Being a leader means driving change. Being influential means persuading colleagues, teams, suppliers, and senior stakeholders to do things large and small, risky and less risky, expensive and not so much, in order to drive results. This month I have been working with a business that is challenged with the concept of onboarding. Often new leaders joining this business complain about an insufficient onboarding process which leads to unnecessary duplication, lack of productivity, reduced employee engagement, and in a complex, high value sales environment, a disproportionately high number of people attending client meetings. In addition, many of those who attend these meetings are not effective, and missed sales opportunities and a sub-optimal customer experience are the result. Despite this painful reality, the problem has persisted and little has changed over the past few years.

So, why is it that no matter how concise our message, no matter how clear our slide deck and explicit our request, we don’t always drive the change that we seek?

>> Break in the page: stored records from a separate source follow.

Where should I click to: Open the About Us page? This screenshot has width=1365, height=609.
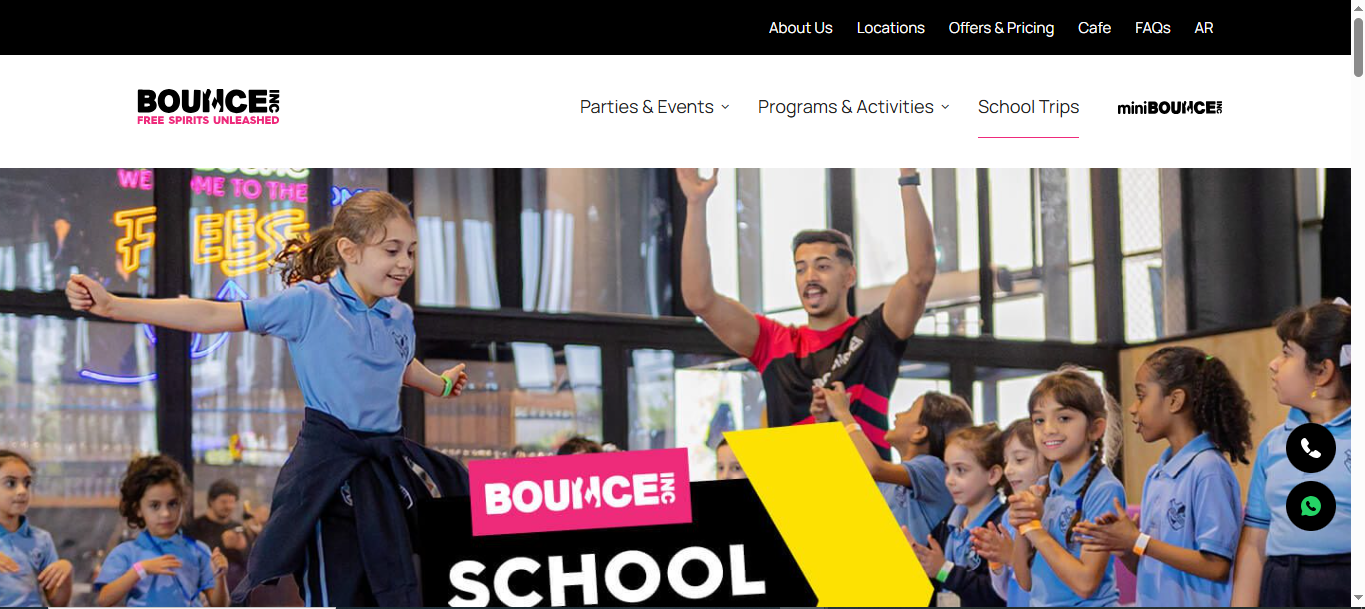coord(800,28)
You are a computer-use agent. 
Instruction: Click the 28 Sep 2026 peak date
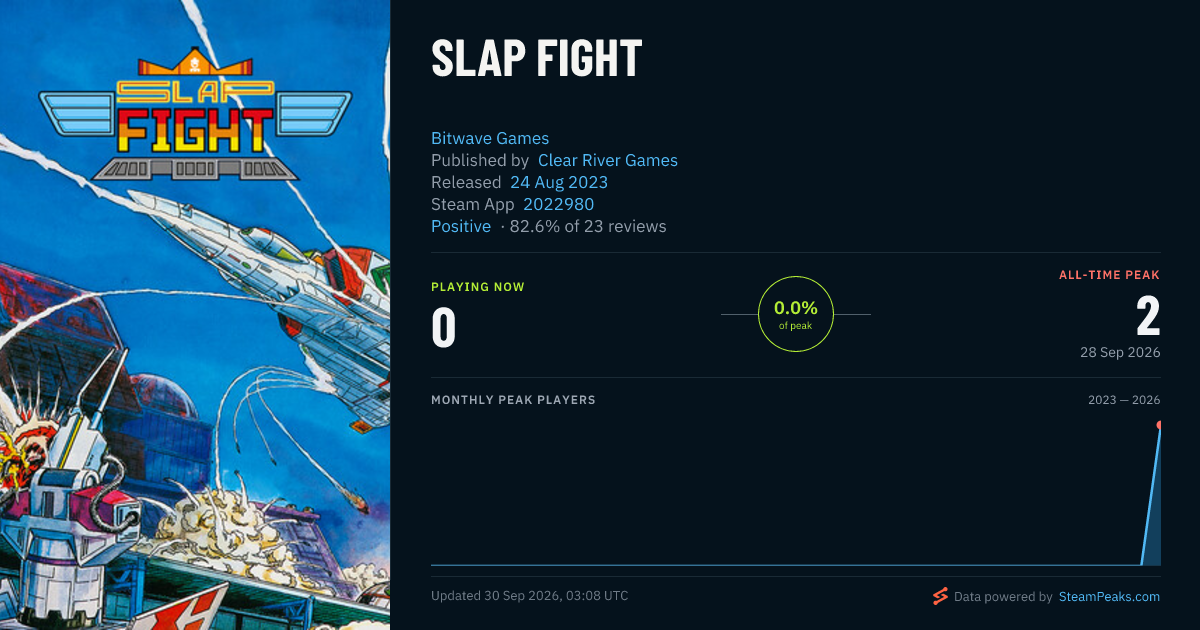1120,352
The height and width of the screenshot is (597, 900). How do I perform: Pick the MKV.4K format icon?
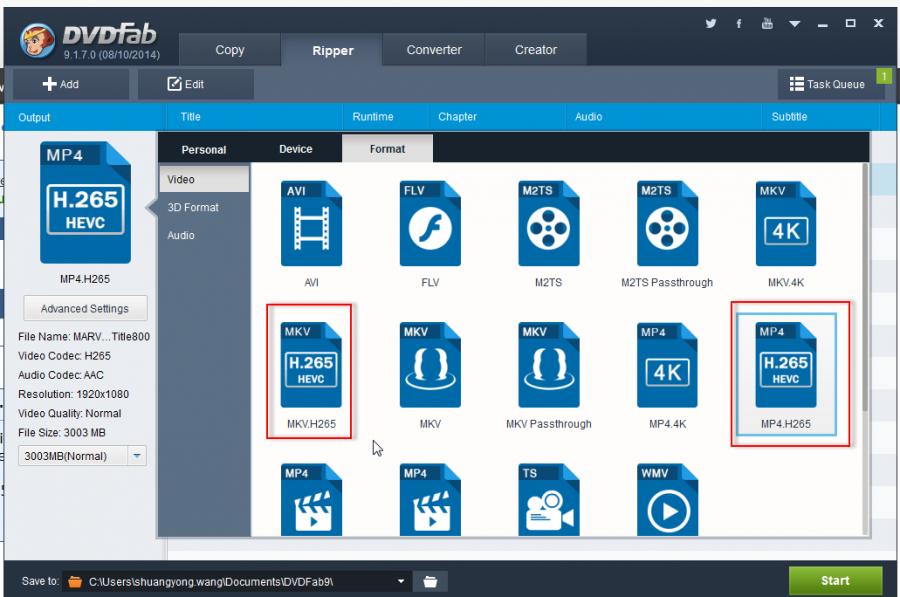(786, 224)
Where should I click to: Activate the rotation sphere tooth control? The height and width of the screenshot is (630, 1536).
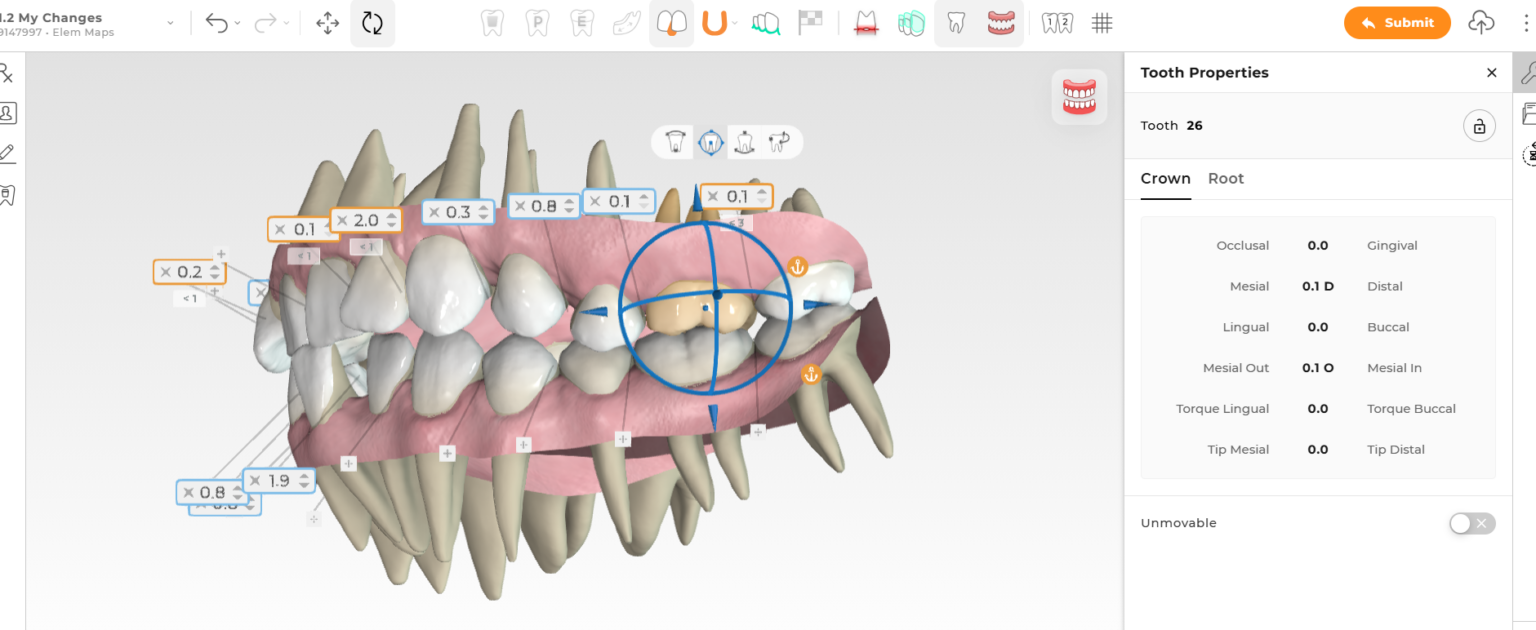(711, 141)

My time with clients this month has caused me to reflect on the answer to this question by considering the concept of ’the ask’, one element of which is to be clear on whether we seek a decision, action or some sort of commitment (time, money, people etc.) However, we also need to have thought through our strategy around the ask, and there are a number of elements to this:

  • Doing our research to understand our audience’s current awareness and sense of urgency around the issue
  • Linking the ‘ask’ explicitly to an impact on the stakeholders’ key priorities
  • Pre-briefing certain people in advance to get them onside
  • Ensuring no ‘nasty surprises’, because that’s the quickest way to alienate others
  • Demonstrating alignment with communities most impacted by the ask
  • Garnering support from others to demonstrate how easy it would be to get started and make a difference
These matter - a lot. And there is something else too. We need to beware of asking too much, too soon. In other words, we have to get the scale of the request just right and it has caused me to evolve the concept of ‘the iterative ask.’ In the onboarding example I’ve cited, asking for a wholesale change to the onboarding process won’t work. It’s too big, too complicated, it involves too many stakeholders and will elicit the most common response - which is to do nothing. We need to break this down into a number of smaller asks which, one by one we get approval for, deliver a result against, prove the value to relevant commercial metrics, and then go back to ask for more.

The ‘iterative ask’ forces us to think through our strategy for what we want and the order in which we want it. It forces us to consider our audience, prove the concept, develop its application, reinforce its business value and over time, get the bigger scale change delivered.

So what’s change that you’ve been trying to lead which has stalled, or failed to get the traction you seek? How might your strategy be improved by focusing on the clarity of and strategy for a series of asks that you might need to iterate?